GIVEN TEXT section start

# New club around McRae(Gum Swamp)



## mossyhorn (Oct 9, 2014)

Well we got us a new tract ( Late but had to jump on it)just outside McRae  on Gum Swamp and Wilcox Creek. Just wondering how the hunting is around this area? Definitely beautiful woods with lots of oaks and mature hardwoods and pines. Even though I have hunted mostly Dodge I'm just curious as to what to expect in antler size and weight. The tract is in the corner of Dodge, Telfair , Wheeler, and Laurens. Tract is a little over 2000 acres. Any insight is appreciated , thanks


----------



## gatorboy (Oct 10, 2014)

The deer I've seen in pictures from that area are beasts, you're in a great area for sure!


----------



## rance56 (Oct 12, 2014)

does a doctor own the place. ifso I know alittle about the deer around there


----------



## mossyhorn (Oct 14, 2014)

Yes on dr.


----------



## hoghunter2009 (Oct 15, 2014)

U got a good place lot of good Buck's I've lived around these parts all my life and the the Deer getting bigger every year


----------



## rance56 (Oct 15, 2014)

my  buddy saw the deer log from the property a couple of years ago, he said they had a couple signed that the group scored in the 130s and a one in the high 140s if I remember correctly. beautiful piece of property. there was a deer killed off the property that made the cover of woods an water magazine down here in florida, but it was probally a low to mid 120s type deer.

GIVEN TEXT section end
DATA SECTION section start

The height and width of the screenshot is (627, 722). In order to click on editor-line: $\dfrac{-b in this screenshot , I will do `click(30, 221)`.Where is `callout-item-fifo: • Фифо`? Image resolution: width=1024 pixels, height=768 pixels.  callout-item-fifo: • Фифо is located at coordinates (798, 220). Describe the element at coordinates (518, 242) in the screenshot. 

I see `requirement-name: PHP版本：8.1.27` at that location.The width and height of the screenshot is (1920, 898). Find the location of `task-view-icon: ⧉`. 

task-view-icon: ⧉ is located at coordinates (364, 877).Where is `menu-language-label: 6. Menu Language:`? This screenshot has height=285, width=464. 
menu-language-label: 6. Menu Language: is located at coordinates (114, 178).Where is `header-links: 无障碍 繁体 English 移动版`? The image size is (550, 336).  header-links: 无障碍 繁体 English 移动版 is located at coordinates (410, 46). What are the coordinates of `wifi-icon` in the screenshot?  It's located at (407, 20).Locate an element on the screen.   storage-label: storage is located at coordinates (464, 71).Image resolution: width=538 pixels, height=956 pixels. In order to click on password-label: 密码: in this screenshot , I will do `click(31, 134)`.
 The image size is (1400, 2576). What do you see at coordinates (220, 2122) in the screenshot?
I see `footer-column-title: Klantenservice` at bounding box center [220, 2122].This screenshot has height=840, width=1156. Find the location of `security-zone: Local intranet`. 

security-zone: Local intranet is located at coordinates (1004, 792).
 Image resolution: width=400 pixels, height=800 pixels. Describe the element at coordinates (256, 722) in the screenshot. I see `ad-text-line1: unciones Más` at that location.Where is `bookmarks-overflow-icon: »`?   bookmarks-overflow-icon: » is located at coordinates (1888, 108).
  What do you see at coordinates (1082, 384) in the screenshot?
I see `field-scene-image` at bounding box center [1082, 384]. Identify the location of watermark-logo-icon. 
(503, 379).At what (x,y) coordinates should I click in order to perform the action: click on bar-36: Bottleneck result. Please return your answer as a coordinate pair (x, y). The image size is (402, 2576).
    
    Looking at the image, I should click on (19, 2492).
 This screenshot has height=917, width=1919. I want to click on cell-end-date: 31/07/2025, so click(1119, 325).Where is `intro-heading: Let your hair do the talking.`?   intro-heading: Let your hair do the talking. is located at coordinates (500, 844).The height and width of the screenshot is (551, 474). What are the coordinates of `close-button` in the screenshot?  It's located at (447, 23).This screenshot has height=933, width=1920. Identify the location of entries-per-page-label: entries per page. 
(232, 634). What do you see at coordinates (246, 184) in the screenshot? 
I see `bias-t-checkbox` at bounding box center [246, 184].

DATA SECTION section end

• _SET OF TASKS_:
**A.** In the forum thread about the new hunting club near McRae, how big is the tract?
**B.** Write the next post in the forum thread about the new hunting club near McRae, picking up after its final post.

• _ANSWERS TO THIS EXERCISE_:
**A.** A little over 2000 acres.

**B.**
----------



## mossyhorn (Oct 16, 2014)

I appreciate it guys. Sounds good!


----------



## S-Balentine (Nov 10, 2014)

Any openings?


----------



## stealthman52 (Feb 15, 2015)

*Any Openings?*

Might consider another Ga lease if not too many members.
I hunted on a lease just North of McRae, Stucky Timber owned it,  shot a big 6 that sprint to my grunt, made a high shoulder shot with 308 and dang if he didn't run off. First time in my life I lost a deer with a 308, and being 60 yrs old I have tapped over 70 that fell where you shot them. But shiz happens.......that was back in 2009.:


----------



## mossyhorn (Feb 27, 2015)

Property was sold right around the new year so guess Ill be looking for a place also.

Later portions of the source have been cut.